To test the size reduction, I created a bigger version of FactInternetSales from AdventureWorks. I called the new table FactInternetSalesBig which has 1,270,517 rows. As you can see from report shown below, this table has 1.89 million distinct Order DateTimes, DueDateTimes, and ShipDateTimes. While this is not a lot of rows compared to most business scenarios you run into, it is big enough to measure the size reduction in terms of pbix file size on disk and in memory.
Once I had the table, I created a Power BI model/report containing just this one table and measured its size on disk and in memory (using DAX Studio).
The following image shows the baseline for the test. Without any changes, the pbix file is 49 MB on disk and 265 MB in memory.
Next I split OrderDate into separate Date and Time columns. I chose to do this using PowerQuery which makes these kind of transformation extremely easy. Alternatively, this can be done in the SQL data source using a view. (The downwise of using PowerQuery in this case is that certain transformation including the ones I used in these pbix files will not allow incremental refresh to be set up but that was not a factor for this test.)
The following shows how the pbix file size reduced to 27 MB on disk and 184 MB in memory.
Next I split DueDate into separate Date and Time columns. The following shows how the pbix file size reduced to 23 MB on disk and 101 MB in memory.
Finally I split ShipDate into separate Date and Time columns.

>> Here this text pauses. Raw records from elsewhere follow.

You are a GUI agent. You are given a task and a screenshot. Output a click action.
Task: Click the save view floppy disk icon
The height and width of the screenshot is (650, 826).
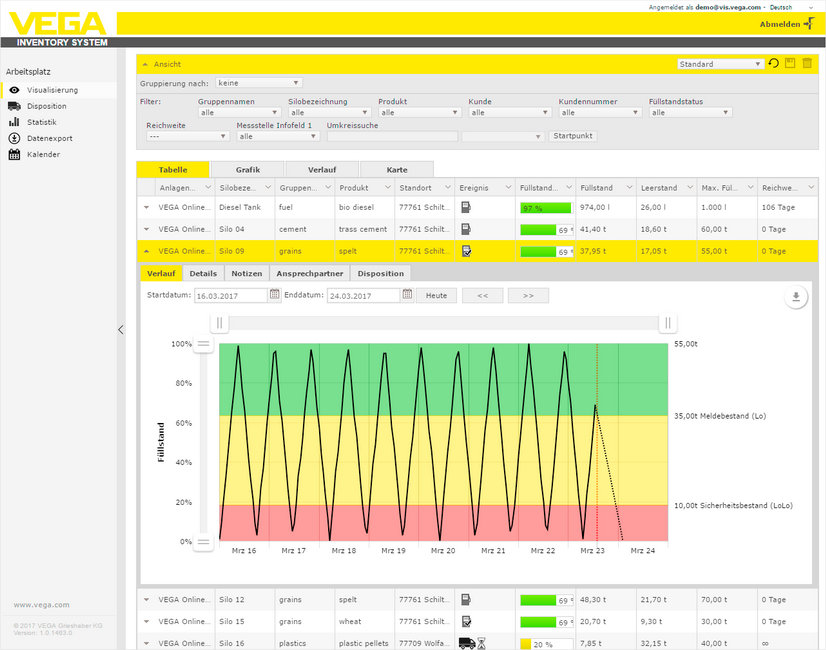[790, 64]
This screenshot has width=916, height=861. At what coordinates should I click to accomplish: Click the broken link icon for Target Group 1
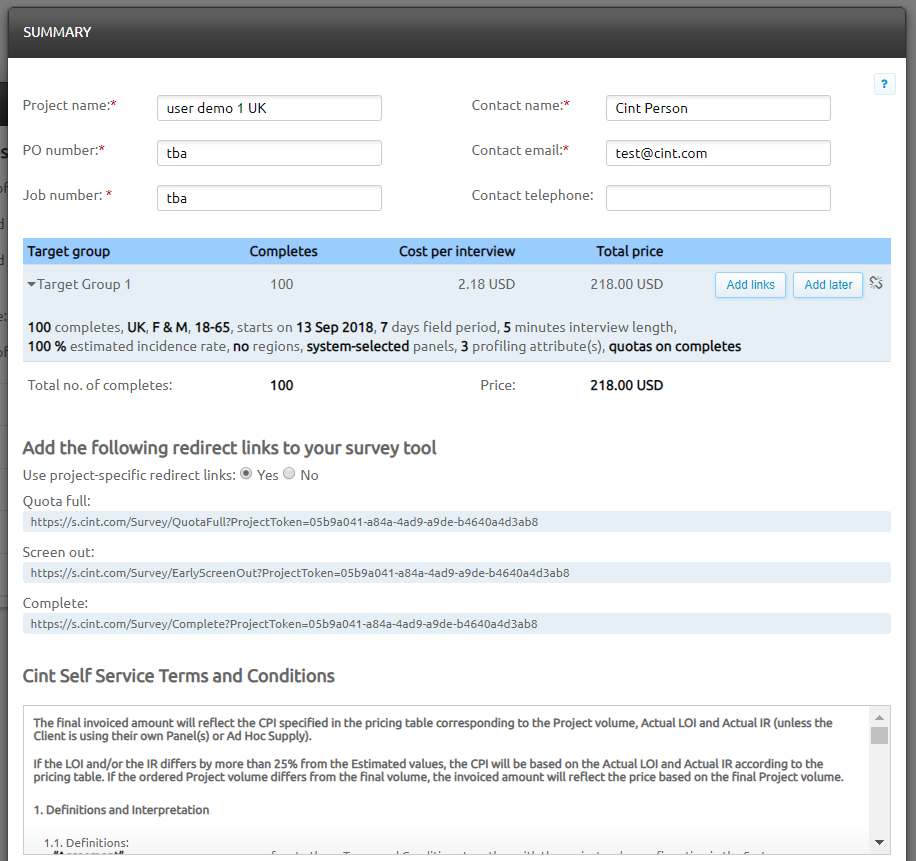point(876,283)
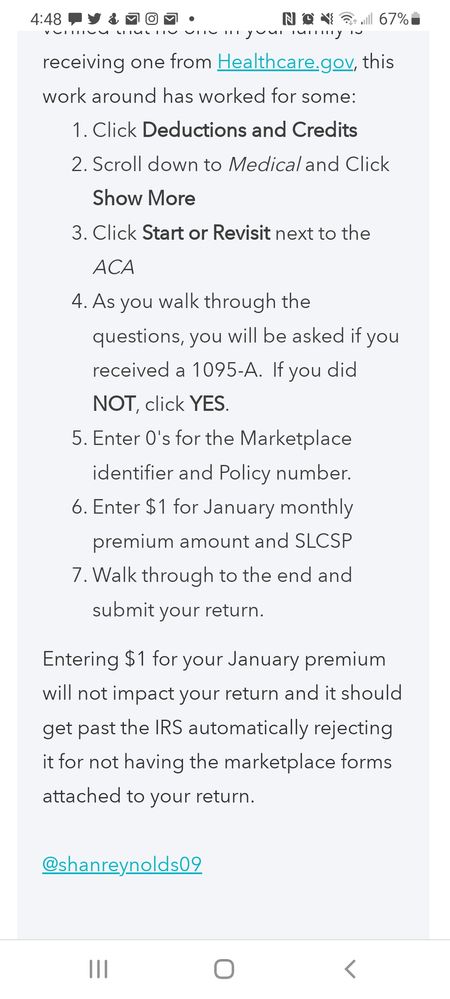Tap the bold Deductions and Credits text
Viewport: 450px width, 999px height.
coord(250,130)
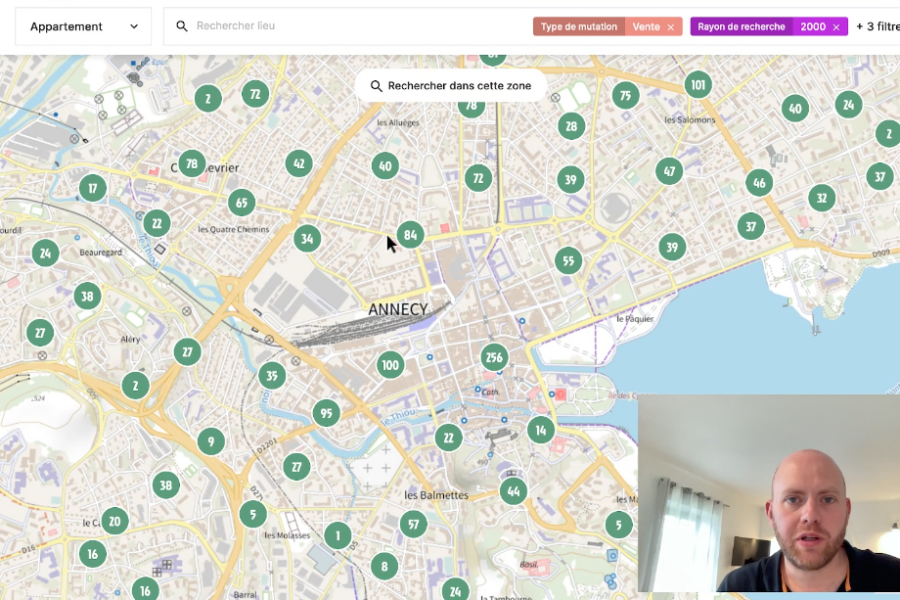Click the map cluster marker labeled 100

tap(391, 365)
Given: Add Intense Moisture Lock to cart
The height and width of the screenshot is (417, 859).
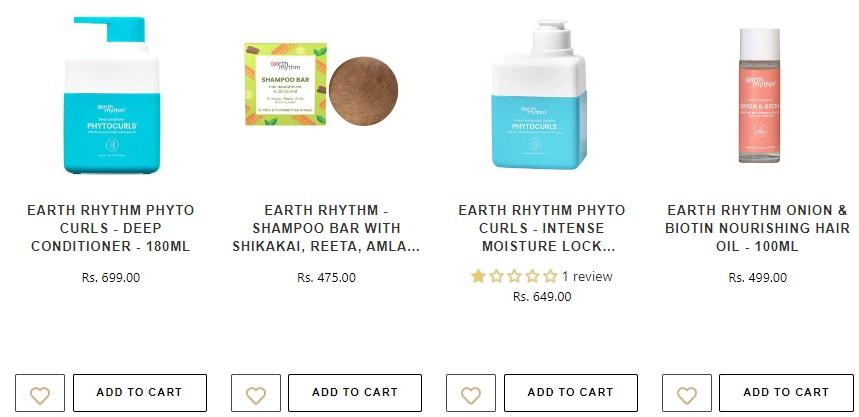Looking at the screenshot, I should [571, 393].
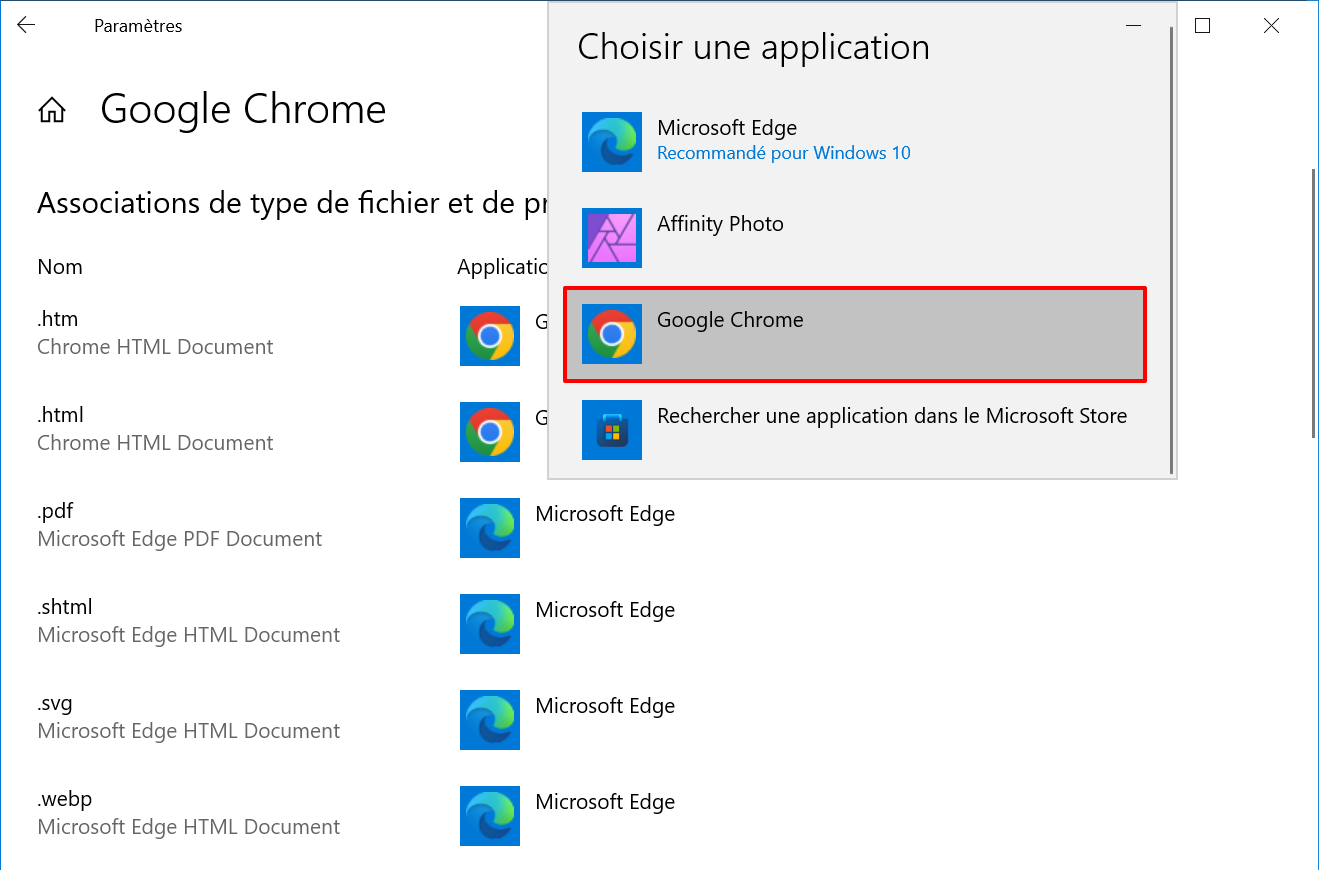
Task: Choose Affinity Photo from the app list
Action: [x=855, y=238]
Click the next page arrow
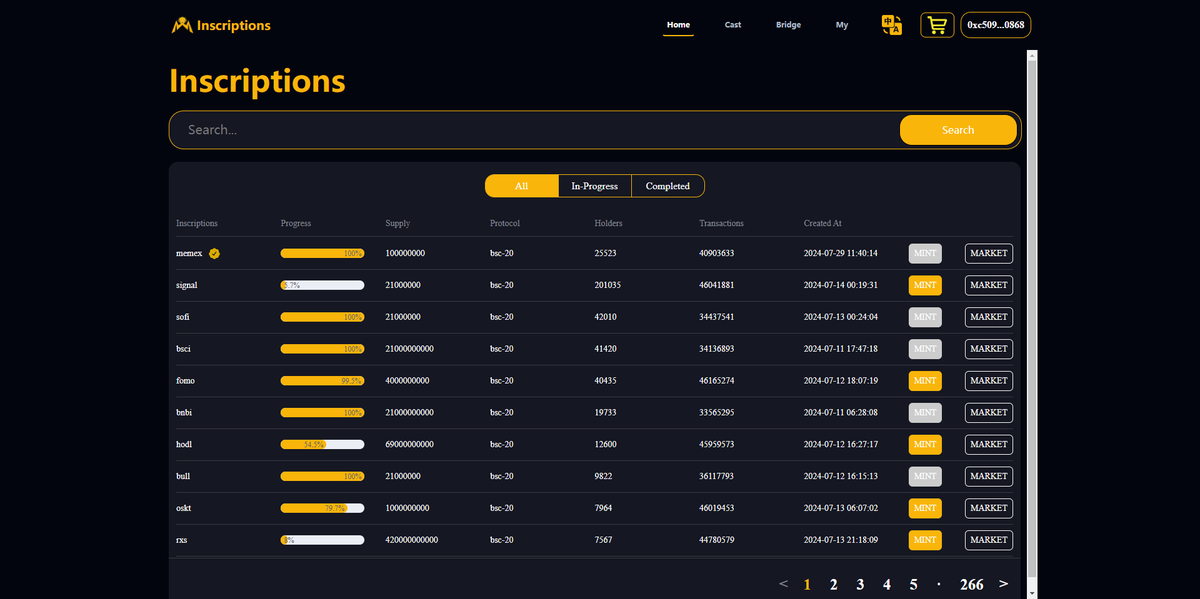Screen dimensions: 1200x599 [x=1003, y=583]

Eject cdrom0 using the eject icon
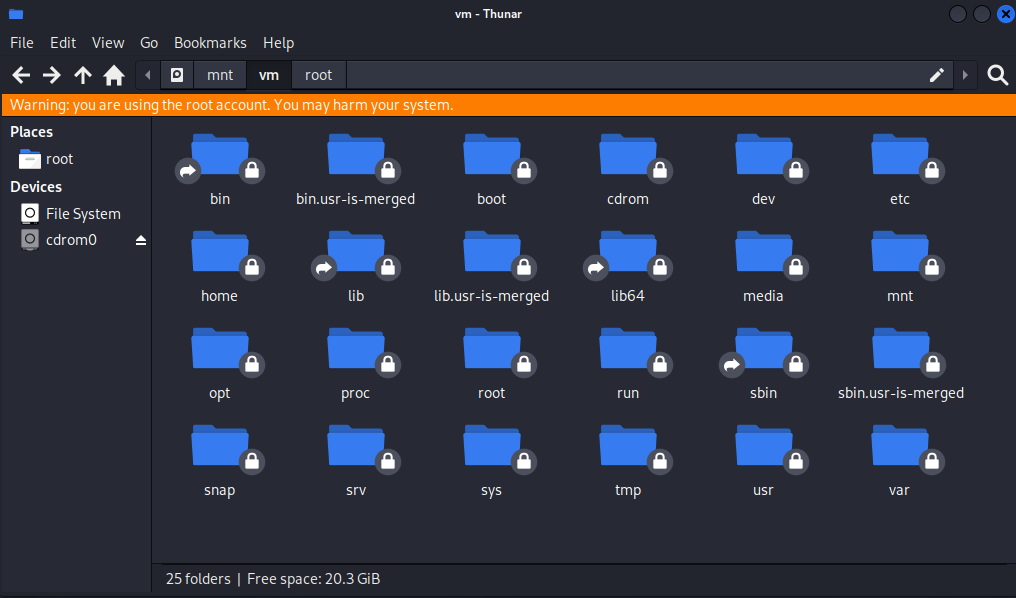coord(141,240)
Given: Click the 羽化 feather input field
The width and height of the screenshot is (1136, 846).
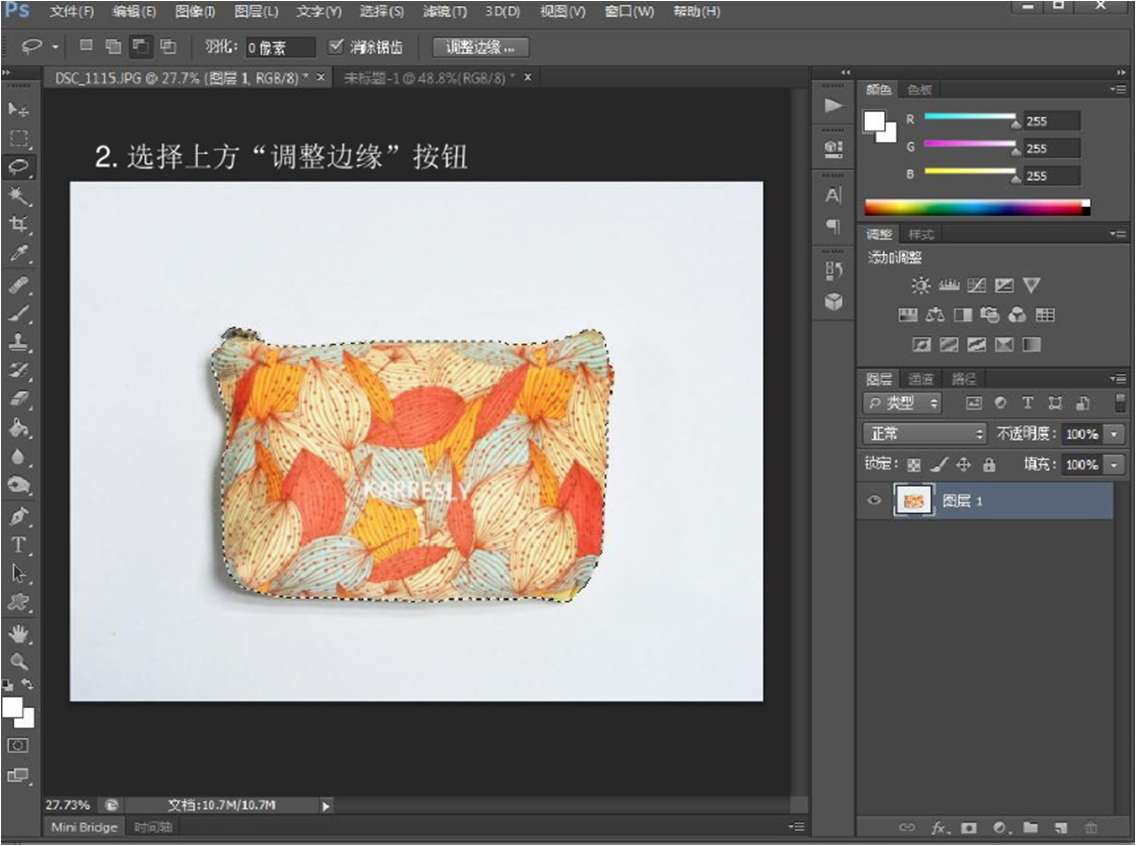Looking at the screenshot, I should [x=280, y=47].
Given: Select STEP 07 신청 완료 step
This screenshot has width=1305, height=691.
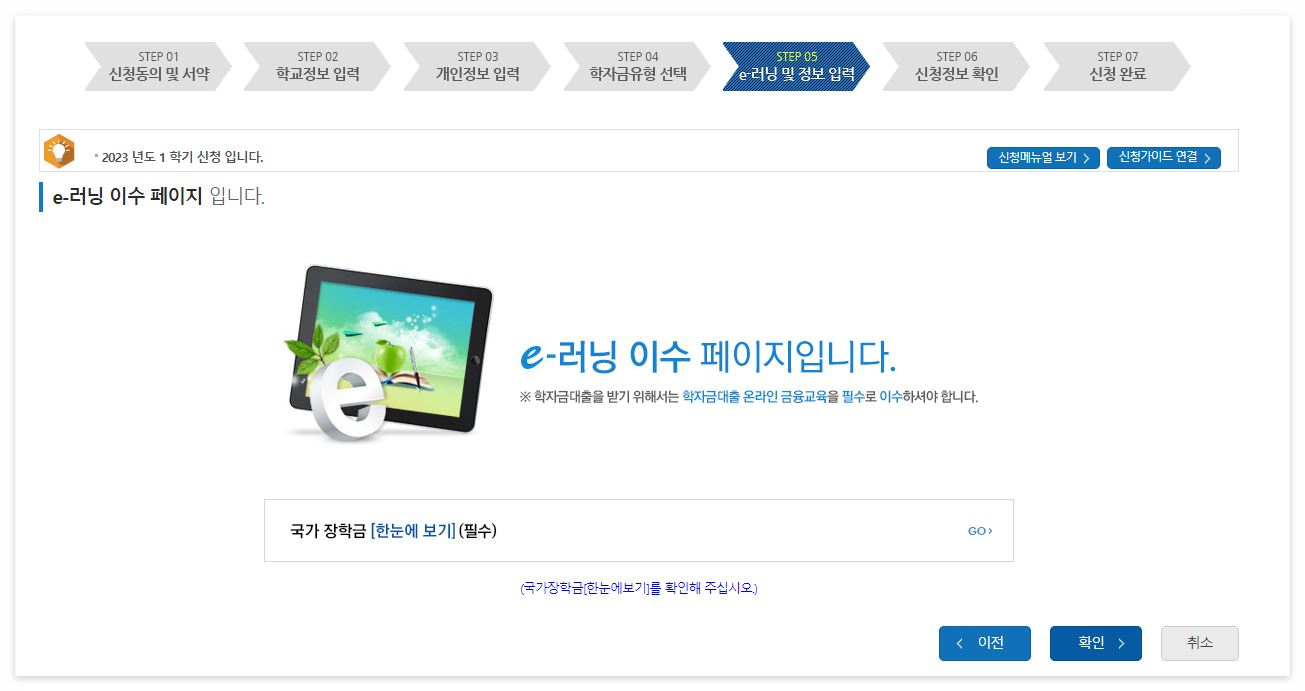Looking at the screenshot, I should 1115,63.
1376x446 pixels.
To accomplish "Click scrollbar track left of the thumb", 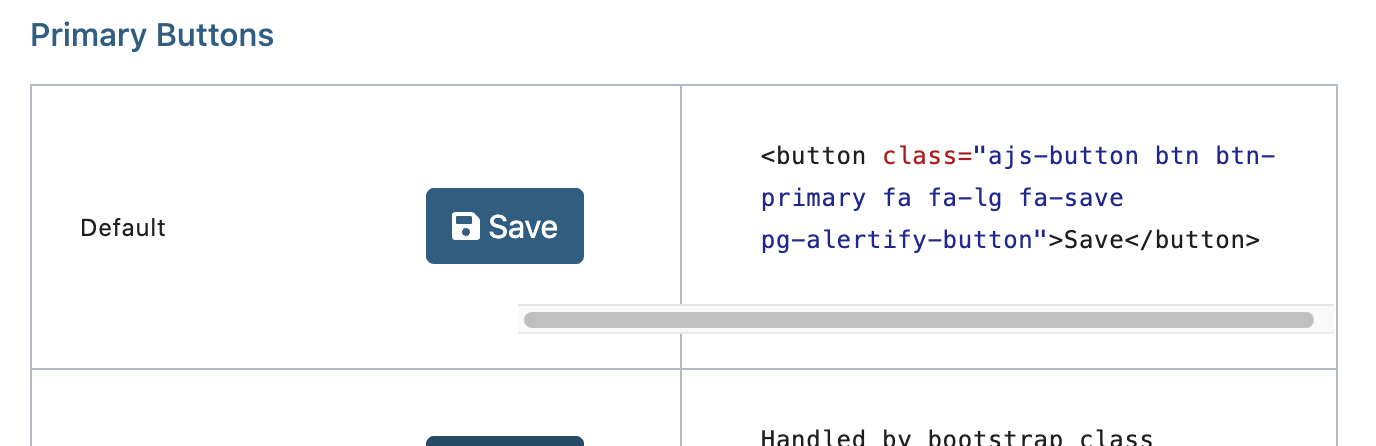I will (521, 320).
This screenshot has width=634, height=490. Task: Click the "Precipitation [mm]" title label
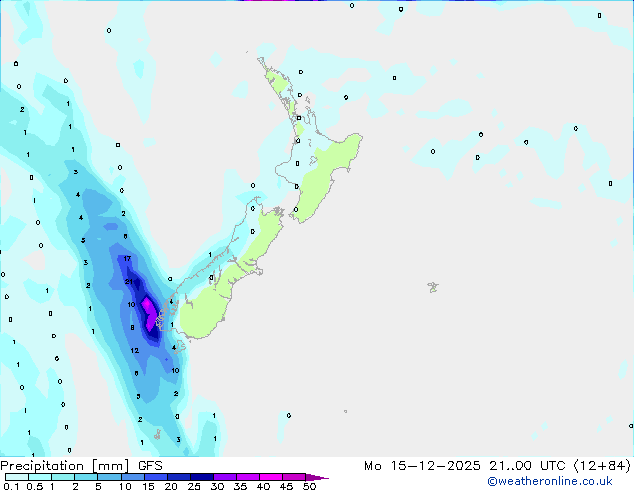coord(64,465)
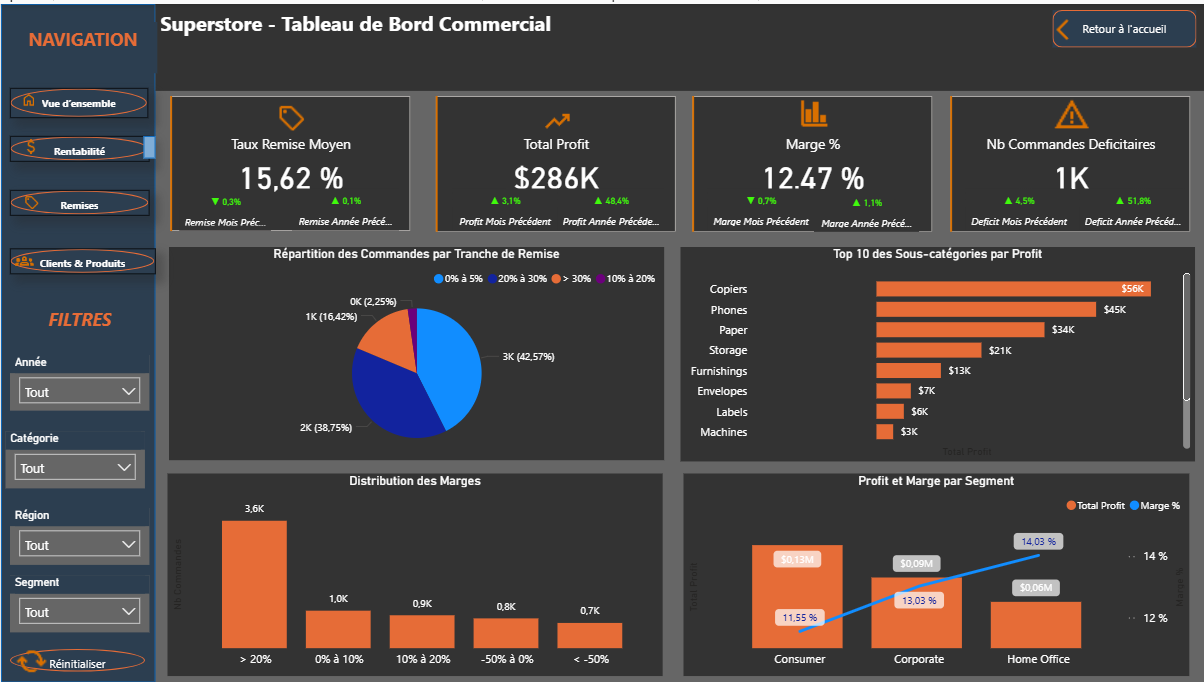
Task: Click the back chevron icon in Retour à l'accueil
Action: tap(1063, 30)
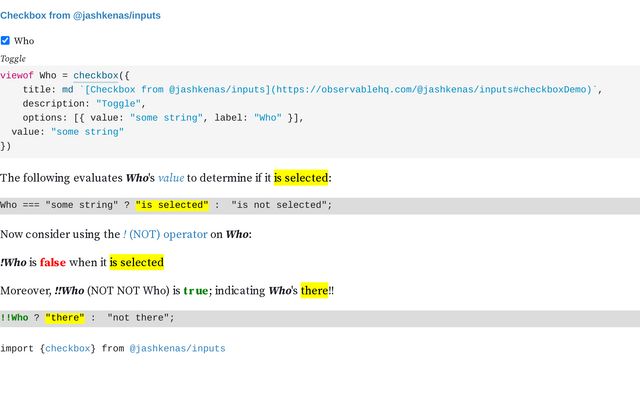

The following shows how the pbix file size reduced to 9 MB on disk and 21 MB in memory.
Here is the summary of all the steps:
|Test||Disk (MB)||Memory (MB)||Disk Reduction to original amount||Memory Reduction to original amount|
|OrderDate split||27||184||% 45||% 30|
|DueDate Split||23||101||% 53||% 62|
|ShipDate Split||9||21||% 82||% 92|
As you can see, just by splitting 3 DateTime columns into separate pairs of Date and Time columns, the model size reduces by % 82 on disk and % 92 in memory. This is a significant reduction considering the effort involved.
You can find all of these files and the SQL Code I used to generate FactInternetSalesBig here on my GitHub.
In this post I was purely interested in the effect of splitting DateTime columns into Date and Time columns. In some businesses, the Time of an event is not significant for reporting but may still be generated by the backend systems. In such scenarios, the Time portion can be completely removed from the PBI model or at least rounded to Hours/Minutes vs. seconds/milliseconds.
Additionally, in the presences of a good dimensional model, one can achieve a even a higher compression rate by using DateIDs/TimeIDs from Date/Time dimension tables instead of the actual dates/times. While this is recommended and necessary for TimeIntelligence calculations, if reporting is done at the grain of a Fact Table with multiple datetime columns that need to be combined back using measures, this can perform slower than if some of the DateTime values were kept intact in the table. You need to test performance for your model/reports to know which one works faster.